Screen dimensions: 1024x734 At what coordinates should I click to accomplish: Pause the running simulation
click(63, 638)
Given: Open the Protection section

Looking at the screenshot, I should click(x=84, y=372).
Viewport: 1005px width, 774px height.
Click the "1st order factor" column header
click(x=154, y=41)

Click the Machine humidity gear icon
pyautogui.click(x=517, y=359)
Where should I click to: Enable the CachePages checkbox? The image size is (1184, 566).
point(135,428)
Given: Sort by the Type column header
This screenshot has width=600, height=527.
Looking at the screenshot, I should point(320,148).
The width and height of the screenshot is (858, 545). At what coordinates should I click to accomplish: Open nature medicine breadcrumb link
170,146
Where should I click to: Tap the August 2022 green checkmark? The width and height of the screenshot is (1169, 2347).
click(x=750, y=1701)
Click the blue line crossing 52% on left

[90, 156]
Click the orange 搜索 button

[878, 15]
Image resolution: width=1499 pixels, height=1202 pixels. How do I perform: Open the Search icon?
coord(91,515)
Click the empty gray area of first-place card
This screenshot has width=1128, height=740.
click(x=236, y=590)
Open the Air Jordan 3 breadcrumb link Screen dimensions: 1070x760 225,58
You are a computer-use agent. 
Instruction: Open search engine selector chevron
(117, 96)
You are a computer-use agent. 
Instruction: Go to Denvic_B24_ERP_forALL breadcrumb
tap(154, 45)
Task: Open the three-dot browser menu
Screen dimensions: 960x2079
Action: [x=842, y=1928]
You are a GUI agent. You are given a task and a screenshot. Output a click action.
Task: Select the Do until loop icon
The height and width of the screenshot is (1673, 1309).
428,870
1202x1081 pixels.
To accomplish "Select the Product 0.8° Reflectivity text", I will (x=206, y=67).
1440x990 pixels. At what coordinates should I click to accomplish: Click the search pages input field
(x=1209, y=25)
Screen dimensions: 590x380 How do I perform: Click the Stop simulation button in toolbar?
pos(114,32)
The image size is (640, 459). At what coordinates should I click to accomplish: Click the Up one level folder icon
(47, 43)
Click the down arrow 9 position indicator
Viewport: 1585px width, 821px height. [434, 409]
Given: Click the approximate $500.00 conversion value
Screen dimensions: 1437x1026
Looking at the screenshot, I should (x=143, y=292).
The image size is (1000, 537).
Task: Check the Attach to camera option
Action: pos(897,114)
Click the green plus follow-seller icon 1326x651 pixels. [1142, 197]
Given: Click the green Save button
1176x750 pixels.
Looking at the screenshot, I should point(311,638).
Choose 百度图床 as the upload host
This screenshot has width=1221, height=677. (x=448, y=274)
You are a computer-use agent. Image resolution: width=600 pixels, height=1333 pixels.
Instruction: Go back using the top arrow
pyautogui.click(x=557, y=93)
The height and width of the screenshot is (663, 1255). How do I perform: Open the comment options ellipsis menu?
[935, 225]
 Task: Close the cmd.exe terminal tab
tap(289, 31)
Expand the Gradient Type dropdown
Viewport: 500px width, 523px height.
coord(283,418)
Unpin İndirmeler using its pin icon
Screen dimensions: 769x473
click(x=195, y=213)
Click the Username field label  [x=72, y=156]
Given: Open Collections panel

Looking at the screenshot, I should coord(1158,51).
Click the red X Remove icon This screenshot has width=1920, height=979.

What to produce
Word for word, write out each entry shown above.

Response
Screen dimensions: 1024x734 At what coordinates should I click to accomplish: Pause the running simulation
click(63, 638)
Given: Open the Protection section

Looking at the screenshot, I should click(x=84, y=372).
Viewport: 1005px width, 774px height.
Click the "1st order factor" column header
click(x=154, y=41)

Click the Machine humidity gear icon
pyautogui.click(x=517, y=359)
Where should I click to: Enable the CachePages checkbox? The image size is (1184, 566).
point(135,428)
Given: Sort by the Type column header
This screenshot has width=600, height=527.
Looking at the screenshot, I should point(320,148).
The width and height of the screenshot is (858, 545). At what coordinates should I click to accomplish: Open nature medicine breadcrumb link
170,146
Where should I click to: Tap the August 2022 green checkmark? The width and height of the screenshot is (1169, 2347).
click(x=750, y=1701)
Click the blue line crossing 52% on left

[90, 156]
Click the orange 搜索 button

[878, 15]
Image resolution: width=1499 pixels, height=1202 pixels. How do I perform: Open the Search icon?
coord(91,515)
Click the empty gray area of first-place card
This screenshot has width=1128, height=740.
click(x=236, y=590)
Open the Air Jordan 3 breadcrumb link Screen dimensions: 1070x760 225,58
You are a computer-use agent. 
Instruction: Open search engine selector chevron
(117, 96)
You are a computer-use agent. 
Instruction: Go to Denvic_B24_ERP_forALL breadcrumb
tap(154, 45)
Task: Open the three-dot browser menu
Screen dimensions: 960x2079
Action: [x=842, y=1928]
You are a GUI agent. You are given a task and a screenshot. Output a click action.
Task: Select the Do until loop icon
The height and width of the screenshot is (1673, 1309).
428,870
1202x1081 pixels.
To accomplish "Select the Product 0.8° Reflectivity text", I will (x=206, y=67).
1440x990 pixels. At what coordinates should I click to accomplish: Click the search pages input field
(x=1209, y=25)
Screen dimensions: 590x380 How do I perform: Click the Stop simulation button in toolbar?
pos(114,32)
The image size is (640, 459). At what coordinates should I click to accomplish: Click the Up one level folder icon
(47, 43)
Click the down arrow 9 position indicator
Viewport: 1585px width, 821px height. [434, 409]
Given: Click the approximate $500.00 conversion value
Screen dimensions: 1437x1026
Looking at the screenshot, I should (x=143, y=292).
The image size is (1000, 537).
Task: Check the Attach to camera option
Action: pos(897,114)
Click the green plus follow-seller icon 1326x651 pixels. [1142, 197]
Given: Click the green Save button
1176x750 pixels.
Looking at the screenshot, I should point(311,638).
Choose 百度图床 as the upload host
This screenshot has width=1221, height=677. (x=448, y=274)
You are a computer-use agent. Image resolution: width=600 pixels, height=1333 pixels.
Instruction: Go back using the top arrow
pyautogui.click(x=557, y=93)
The height and width of the screenshot is (663, 1255). How do I perform: Open the comment options ellipsis menu?
[935, 225]
 Task: Close the cmd.exe terminal tab
tap(289, 31)
Expand the Gradient Type dropdown
Viewport: 500px width, 523px height.
coord(283,418)
Unpin İndirmeler using its pin icon
Screen dimensions: 769x473
click(x=195, y=213)
Click the Username field label  [x=72, y=156]
Given: Open Collections panel

Looking at the screenshot, I should coord(1158,51).
Click the red X Remove icon This screenshot has width=1920, height=979.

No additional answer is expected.